= Luzuko Matiwane =

King of AmaMpondomise

King Zwelozuko (Luzuko Matiwane; born 1978) is the King of AmaMpondomise in Qumbu and the son of King Loyiso Matiwane and Queen Nolitha, the sister of AmaRharhabe King Maxhob'ayakhawuleza Sandile.

== Life ==
He is maternal cousin to AmaRharhabe King Jonguxolo Sandile.
 He was declared as AmaMpondomise King after AmaMpondomise were stripped of their status by the Union of South Africa in 1904 after King Mhlontlo was accused of killing a Qumbu magistrate, Hamilton Hope, and two white police officers during the Mpondomise Revolt in 1880–81. Although Mhlontlo was acquitted of the murder charge, he lost his kingship by administrative action. The AmaMpondomise nation's hopes were again dashed during the democratic dispensation when the Nhlapo Commission found in 2005 that they had no claim to a kingship. However, a 115-year battle, for this anti-colonial nation, to get their king and kingdom reinstalled and reinstated respectively, ended when the Eastern Cape High Court (Mthatha) officially recognised the AmaMpondomise's kingship. It ordered that the kingship be reinstated. With the presiding judge setting aside the Tolo Commission's decision to oppose the AmaMpondomise's claim of kingship.

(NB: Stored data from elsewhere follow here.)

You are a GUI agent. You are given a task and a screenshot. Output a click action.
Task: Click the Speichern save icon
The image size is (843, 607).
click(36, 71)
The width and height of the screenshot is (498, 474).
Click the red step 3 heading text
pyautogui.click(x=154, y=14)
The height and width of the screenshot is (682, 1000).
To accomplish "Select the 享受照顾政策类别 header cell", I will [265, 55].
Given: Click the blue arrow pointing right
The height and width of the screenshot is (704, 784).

His coronation was delayed by Dosini cousins who were also claiming the kingdom to themselves but lost court case against Matiwane's kingship rights. Whilst the legally recognized kingship now resides with the Matiwane Royal House, the ooBhukwana clan of Mpindweni, Mthatha, continues to be revered by many as being of royal blood. This is in recognition of the pivotal leadership and custodianship they provided to the AmaMpondomise nation during the 115-year period when the kingship was in abeyance. The clan's legacy is carried by the late Nkosi Masibulele Mtebeni, and his descendants, Princess Mesuli Qokweni-Mtebeni and Prince Mikuso Qokweni-Mtebeni. Amongst iziduko of the Bhukwana clan are: ooMbarha, Mtshobo, Phaphulengonyama, Into ezingaphathwa mntu ngoba zizinkosi ngokwazo. Meaning "Those that cannot be touched by a person because they are kings themselves" this shows that ooBhukwana are royalty by birth and direct descendants of the great King Mpondomise.